Если будет доказано, что действия суда или правоохранительных органов, причастных к неправомерному приговору, были умышленными, с виновных могут взыскать деньги в пользу незаконно осужденного. Изначально по таким искам ответчиком выступает Министерство финансов, так как деньги на компенсацию идут из бюджета.
В ходе дискуссии был также затронут вопрос о физическом и психологическом воздействии на обвиняемых.
Галина Мамедова, которая 12 лет пытается добиться оправдательного приговора для своего сына, осужденного на 24 года лишения свободы, отметила, что в материалах дела имеются данные о том, что сразу после задержания к нему в изолятор три раза вызывали скорую помощь, на лице и теле парня были многочисленные ушибы и кровоподтеки, однако суд проигнорировал эти факты. В Верховном суде, кстати, гособвинителем по этому делу была Евгения Парамонова.
По ее словам, если обвиняемый в суде заявляет, что его избивали сотрудники милиции или на него оказывали психологическое давление, проводится проверка: «Тоже самое происходит и по жалобам. На сегодня в Гродненской области в суде рассматривается одно дело по такому факту».
Эффективность правосудия определяет и равенство сторон обвинения и защиты.
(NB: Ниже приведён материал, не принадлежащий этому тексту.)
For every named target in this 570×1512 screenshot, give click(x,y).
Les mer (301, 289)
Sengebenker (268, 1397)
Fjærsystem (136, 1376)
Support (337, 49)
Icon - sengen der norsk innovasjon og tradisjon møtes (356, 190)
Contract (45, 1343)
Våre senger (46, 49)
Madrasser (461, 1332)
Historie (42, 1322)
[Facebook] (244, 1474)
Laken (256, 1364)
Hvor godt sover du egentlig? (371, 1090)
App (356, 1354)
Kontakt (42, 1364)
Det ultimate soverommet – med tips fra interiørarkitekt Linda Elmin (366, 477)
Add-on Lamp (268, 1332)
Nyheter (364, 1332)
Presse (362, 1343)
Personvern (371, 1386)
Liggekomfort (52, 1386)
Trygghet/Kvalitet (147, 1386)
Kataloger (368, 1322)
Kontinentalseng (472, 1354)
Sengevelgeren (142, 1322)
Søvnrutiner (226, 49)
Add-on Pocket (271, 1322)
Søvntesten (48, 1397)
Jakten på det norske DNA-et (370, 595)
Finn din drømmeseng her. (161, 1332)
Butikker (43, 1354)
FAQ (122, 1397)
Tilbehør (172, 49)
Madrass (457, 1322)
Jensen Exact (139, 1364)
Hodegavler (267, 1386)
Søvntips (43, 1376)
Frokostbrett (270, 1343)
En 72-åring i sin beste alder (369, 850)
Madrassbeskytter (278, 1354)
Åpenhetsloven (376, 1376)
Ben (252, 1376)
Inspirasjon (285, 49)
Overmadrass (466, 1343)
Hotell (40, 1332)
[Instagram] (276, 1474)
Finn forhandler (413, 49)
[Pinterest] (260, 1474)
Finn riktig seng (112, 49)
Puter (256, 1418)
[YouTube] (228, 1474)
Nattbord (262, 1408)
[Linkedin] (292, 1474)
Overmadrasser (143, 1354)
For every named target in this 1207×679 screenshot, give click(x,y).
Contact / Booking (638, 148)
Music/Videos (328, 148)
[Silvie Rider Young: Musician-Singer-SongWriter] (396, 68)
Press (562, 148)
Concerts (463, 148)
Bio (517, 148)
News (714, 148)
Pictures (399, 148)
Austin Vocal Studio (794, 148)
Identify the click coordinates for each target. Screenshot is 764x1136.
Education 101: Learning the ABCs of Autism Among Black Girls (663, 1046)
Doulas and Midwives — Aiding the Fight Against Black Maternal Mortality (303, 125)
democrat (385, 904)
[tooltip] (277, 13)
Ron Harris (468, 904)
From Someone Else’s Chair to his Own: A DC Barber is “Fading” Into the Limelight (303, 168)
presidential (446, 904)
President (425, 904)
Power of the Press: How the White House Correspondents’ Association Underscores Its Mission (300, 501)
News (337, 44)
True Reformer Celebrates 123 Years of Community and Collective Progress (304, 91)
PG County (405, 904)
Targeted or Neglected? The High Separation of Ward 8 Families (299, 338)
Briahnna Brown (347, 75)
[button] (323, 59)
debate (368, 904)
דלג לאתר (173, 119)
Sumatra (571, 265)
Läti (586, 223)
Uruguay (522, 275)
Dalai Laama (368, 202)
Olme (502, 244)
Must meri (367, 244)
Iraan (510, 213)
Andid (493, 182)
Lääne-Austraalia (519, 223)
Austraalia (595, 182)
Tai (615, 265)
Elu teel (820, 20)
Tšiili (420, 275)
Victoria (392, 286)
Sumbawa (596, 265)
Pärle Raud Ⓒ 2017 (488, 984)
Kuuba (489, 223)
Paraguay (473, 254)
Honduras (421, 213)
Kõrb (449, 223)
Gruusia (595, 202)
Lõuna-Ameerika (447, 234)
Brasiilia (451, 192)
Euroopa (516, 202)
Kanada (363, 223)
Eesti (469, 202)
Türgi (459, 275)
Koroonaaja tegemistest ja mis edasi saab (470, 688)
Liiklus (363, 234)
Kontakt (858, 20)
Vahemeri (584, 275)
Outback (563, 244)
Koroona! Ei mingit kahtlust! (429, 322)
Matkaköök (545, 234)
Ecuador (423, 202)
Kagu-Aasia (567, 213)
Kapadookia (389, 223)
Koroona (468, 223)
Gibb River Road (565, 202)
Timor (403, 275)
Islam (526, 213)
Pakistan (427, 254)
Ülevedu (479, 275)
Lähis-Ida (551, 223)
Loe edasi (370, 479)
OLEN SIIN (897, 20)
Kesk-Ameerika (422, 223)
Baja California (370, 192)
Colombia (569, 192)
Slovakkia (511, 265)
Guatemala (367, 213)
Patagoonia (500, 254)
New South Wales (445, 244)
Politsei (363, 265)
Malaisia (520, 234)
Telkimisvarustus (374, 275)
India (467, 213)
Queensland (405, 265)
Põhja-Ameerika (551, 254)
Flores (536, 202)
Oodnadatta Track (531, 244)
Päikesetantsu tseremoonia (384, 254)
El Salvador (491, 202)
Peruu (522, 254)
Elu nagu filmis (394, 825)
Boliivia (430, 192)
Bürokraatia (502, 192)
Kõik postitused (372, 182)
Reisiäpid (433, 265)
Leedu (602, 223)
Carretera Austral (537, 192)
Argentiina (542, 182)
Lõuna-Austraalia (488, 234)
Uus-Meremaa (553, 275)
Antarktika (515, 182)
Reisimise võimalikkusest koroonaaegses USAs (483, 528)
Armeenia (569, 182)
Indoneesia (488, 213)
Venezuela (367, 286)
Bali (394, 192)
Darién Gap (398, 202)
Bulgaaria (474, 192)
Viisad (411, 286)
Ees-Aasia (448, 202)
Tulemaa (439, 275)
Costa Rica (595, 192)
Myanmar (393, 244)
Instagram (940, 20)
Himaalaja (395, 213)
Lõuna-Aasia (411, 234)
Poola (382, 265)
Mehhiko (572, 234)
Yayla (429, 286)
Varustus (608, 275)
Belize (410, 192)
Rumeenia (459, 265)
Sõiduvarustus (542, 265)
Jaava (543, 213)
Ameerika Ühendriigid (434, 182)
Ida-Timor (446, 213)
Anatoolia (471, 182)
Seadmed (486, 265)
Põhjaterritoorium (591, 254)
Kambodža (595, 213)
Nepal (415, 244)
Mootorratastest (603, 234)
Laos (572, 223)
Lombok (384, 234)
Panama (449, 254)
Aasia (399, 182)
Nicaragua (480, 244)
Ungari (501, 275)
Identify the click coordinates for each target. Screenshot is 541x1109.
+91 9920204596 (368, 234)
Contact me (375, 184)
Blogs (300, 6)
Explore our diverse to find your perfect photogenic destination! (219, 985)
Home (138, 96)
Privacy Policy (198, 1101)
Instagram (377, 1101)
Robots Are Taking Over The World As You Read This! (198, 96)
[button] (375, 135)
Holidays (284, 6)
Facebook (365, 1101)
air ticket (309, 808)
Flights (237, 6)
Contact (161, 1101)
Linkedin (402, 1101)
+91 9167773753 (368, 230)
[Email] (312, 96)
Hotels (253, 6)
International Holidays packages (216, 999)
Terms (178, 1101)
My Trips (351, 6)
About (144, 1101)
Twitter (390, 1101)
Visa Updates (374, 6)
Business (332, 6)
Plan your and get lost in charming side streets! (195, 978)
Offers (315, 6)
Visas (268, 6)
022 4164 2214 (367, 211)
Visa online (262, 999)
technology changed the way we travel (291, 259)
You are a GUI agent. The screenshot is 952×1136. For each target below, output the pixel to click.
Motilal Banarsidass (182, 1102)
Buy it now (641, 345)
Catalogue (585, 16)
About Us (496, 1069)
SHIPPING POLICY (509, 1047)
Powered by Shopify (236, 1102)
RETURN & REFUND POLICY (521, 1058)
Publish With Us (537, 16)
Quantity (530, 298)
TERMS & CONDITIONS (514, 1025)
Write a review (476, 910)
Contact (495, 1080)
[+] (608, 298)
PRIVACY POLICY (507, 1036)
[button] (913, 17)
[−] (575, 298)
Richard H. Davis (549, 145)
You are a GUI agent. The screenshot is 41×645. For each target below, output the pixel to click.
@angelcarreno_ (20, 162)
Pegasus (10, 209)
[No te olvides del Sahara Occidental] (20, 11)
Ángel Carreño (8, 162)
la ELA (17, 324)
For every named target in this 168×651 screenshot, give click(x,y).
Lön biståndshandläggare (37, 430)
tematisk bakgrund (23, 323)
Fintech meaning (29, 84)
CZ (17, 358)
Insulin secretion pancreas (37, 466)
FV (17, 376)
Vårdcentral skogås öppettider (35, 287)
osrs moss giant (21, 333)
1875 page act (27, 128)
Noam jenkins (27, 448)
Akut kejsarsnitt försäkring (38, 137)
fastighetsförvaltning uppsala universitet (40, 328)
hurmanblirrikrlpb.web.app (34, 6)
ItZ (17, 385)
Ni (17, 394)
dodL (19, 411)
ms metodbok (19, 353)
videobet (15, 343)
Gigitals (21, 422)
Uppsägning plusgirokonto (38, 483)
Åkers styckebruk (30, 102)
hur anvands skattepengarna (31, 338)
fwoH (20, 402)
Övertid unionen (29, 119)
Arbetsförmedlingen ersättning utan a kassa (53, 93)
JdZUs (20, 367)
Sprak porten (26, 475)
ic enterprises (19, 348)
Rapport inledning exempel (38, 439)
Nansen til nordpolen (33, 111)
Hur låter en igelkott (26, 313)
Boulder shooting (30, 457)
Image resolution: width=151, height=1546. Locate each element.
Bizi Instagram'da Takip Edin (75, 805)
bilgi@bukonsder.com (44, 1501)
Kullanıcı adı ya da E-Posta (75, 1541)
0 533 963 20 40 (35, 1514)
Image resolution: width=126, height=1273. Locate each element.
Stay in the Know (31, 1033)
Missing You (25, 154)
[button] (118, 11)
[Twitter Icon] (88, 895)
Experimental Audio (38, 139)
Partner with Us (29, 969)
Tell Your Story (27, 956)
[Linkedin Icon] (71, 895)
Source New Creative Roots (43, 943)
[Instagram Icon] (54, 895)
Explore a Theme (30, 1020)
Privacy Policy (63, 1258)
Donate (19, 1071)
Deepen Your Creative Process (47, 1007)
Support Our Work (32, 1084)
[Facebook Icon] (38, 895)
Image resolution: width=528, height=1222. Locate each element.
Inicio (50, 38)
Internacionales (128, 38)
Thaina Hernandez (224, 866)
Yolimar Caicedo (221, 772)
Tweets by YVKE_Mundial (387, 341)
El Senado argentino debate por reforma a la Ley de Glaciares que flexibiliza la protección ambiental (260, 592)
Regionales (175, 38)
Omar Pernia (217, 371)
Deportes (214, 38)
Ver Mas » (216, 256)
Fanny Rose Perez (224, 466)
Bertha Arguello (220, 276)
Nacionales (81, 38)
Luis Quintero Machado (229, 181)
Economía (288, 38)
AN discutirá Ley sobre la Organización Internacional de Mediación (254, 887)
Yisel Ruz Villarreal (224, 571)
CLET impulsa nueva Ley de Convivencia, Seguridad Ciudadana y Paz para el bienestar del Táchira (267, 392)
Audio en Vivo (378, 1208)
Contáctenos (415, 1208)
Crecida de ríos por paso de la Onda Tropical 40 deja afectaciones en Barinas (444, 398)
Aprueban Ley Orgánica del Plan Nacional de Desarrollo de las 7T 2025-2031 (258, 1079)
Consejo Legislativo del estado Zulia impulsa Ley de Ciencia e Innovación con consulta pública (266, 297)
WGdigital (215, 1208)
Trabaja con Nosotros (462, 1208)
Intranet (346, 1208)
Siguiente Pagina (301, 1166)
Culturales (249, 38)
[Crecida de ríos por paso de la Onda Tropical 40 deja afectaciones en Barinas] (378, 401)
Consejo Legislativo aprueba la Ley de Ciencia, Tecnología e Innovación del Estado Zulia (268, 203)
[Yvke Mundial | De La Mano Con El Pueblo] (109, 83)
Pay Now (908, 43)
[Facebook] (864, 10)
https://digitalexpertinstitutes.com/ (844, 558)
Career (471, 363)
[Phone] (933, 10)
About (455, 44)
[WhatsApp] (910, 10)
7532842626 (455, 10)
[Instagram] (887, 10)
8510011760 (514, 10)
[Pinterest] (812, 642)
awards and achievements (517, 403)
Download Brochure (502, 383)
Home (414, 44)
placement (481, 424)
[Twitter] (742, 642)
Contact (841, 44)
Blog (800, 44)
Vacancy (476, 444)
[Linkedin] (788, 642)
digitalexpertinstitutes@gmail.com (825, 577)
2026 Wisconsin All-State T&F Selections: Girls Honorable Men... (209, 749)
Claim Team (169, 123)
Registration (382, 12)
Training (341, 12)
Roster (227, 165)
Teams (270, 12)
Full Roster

И хотя формально адвокатам никто не запрещает представлять интересы подзащитных, у них все же гораздо меньше возможностей, чем у правоохранительных органов.
Председатель Минской городской коллегии адвокатов Алексей Шваков обращает внимание на то, что госорганы зачастую игнорируют запросы, которые им направляют адвокаты. В то же время на подобные запросы от прокуратуры или Следственного комитета ответ приходит незамедлительно. И проблема касается не только уголовных дел, но даже бракоразводных процессов.
Заведующая юридической консультацией Ленинского района Минска Ирина Минина приводит пример: у клиента несколько лет лежит депозит в банке, он решает развестись, возникает вопрос, как будут распределены деньги со счета и есть ли там вообще что делить. Адвокат, несмотря на то, что представляет интересы заявителя в суде, не может получить информацию в банке о размере денежного вклада. Запрос направляет суд, нагрузка на который из-за таких несоответствий увеличивается.
Проблема еще и в том, говорят адвокаты, что даже если им удается найти документы и доказательства, которые указывают на невиновность клиента, суды предвзято относятся к такой информации, исследуют ее неполноценно.
И, конечно, ситуацию усложняет непредсказуемость белорусского законодательства.
«В советское время и в начале 90-х годов система была более предсказуемой, — вспоминает Алексей Шваков. — К примеру, когда я учился на юрфаке, считалось, что за взятку могут судить только если человека поймали с поличным. В противном случае дело не дойдет даже до следствия. Сейчас мы видим, что за коррупцию судят, основываясь на свидетельских показаниях. Адвокатов такая тенденция тревожит».
Руководитель правозащитной организации «Платформ инновейшн» Алена Красовская-Касперович обратила внимание еще на две проблемы — зависимость адвокатуры от лицензий, которые Минюст выдает на пять лет, и зависимость судей, которых в Беларуси назначают, а не выбирают.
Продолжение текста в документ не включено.